_Dataset items:_
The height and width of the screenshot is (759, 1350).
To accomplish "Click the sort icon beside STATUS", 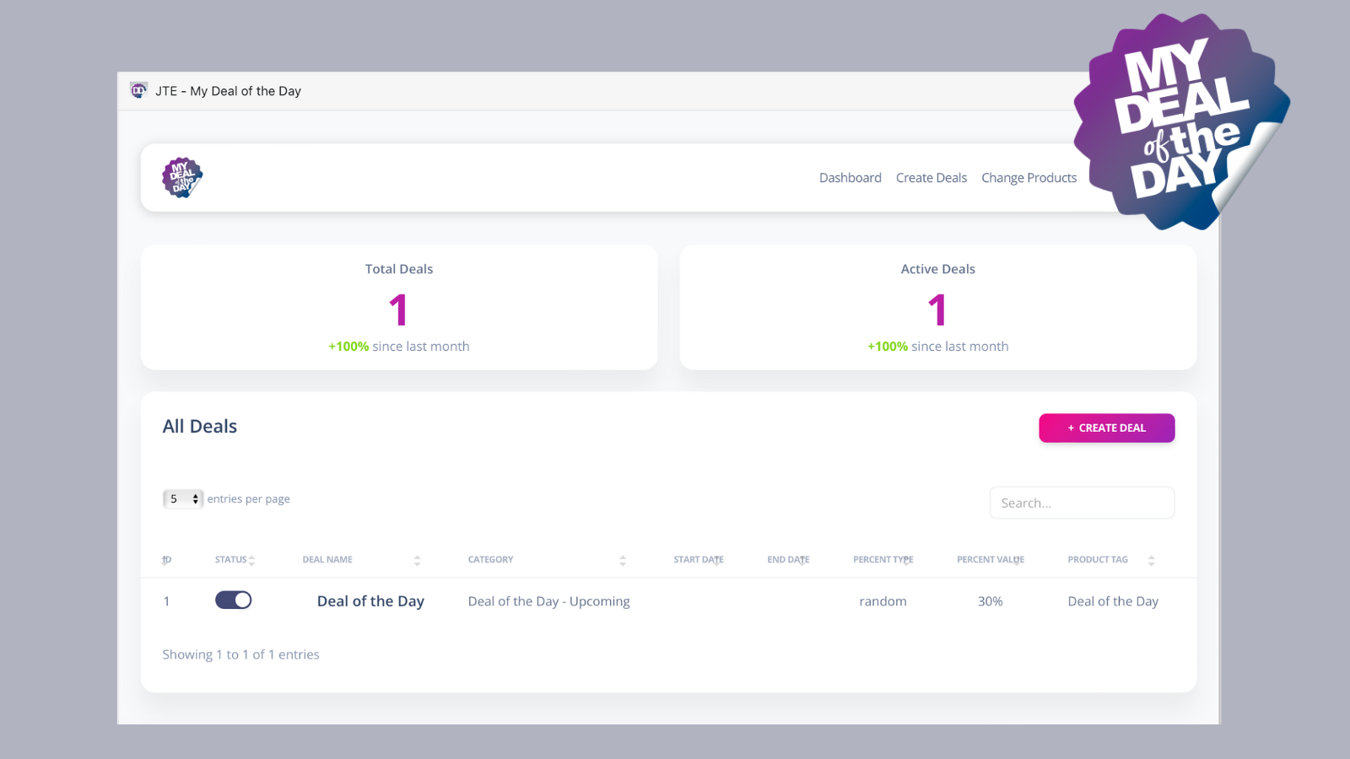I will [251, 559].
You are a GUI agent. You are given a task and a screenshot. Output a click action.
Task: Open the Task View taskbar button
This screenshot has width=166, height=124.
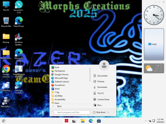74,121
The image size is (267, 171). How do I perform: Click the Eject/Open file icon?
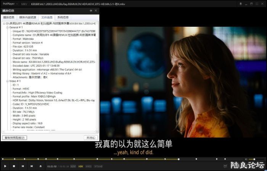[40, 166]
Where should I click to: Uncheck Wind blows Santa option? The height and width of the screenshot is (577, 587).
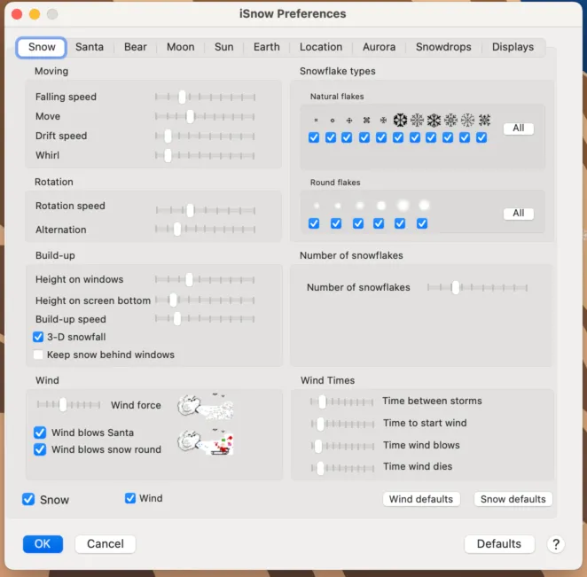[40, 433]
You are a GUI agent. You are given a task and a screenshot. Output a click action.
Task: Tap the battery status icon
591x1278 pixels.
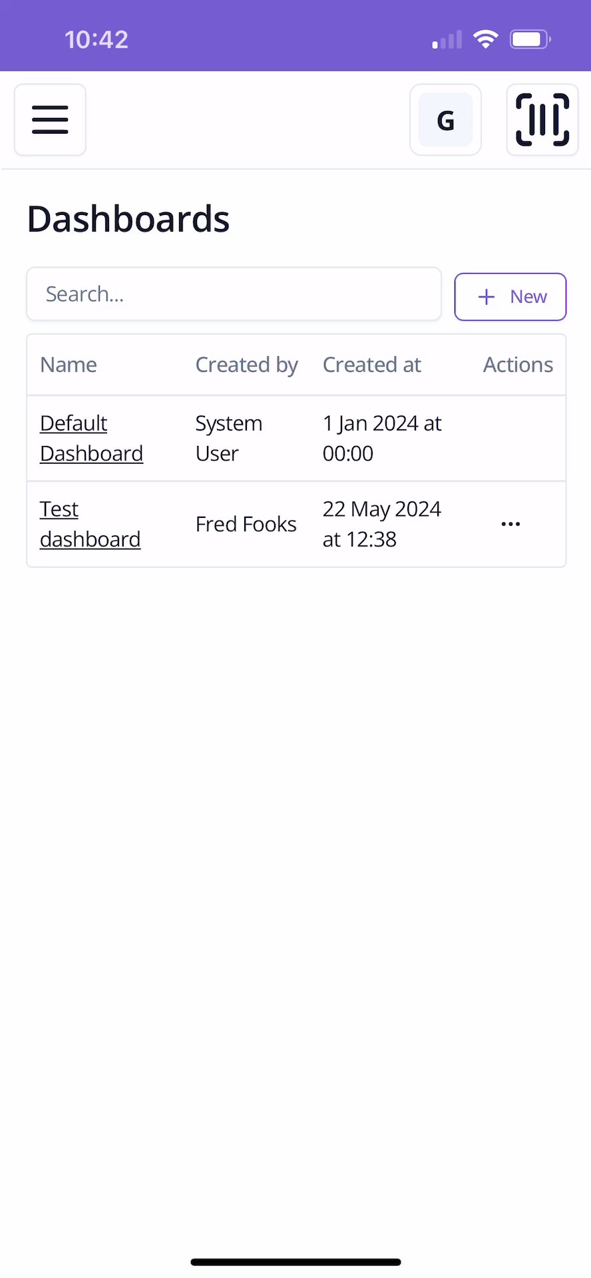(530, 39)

_What you have to do:_
Which lines of the items above contain the string "height"? Return each of them in full, and treat case as significant.

_Answer:_
The height and width of the screenshot is (759, 1350).
This screenshot has width=166, height=124.
Where should I click to: Uncheck Wind blows Santa option? The height and width of the screenshot is (577, 587).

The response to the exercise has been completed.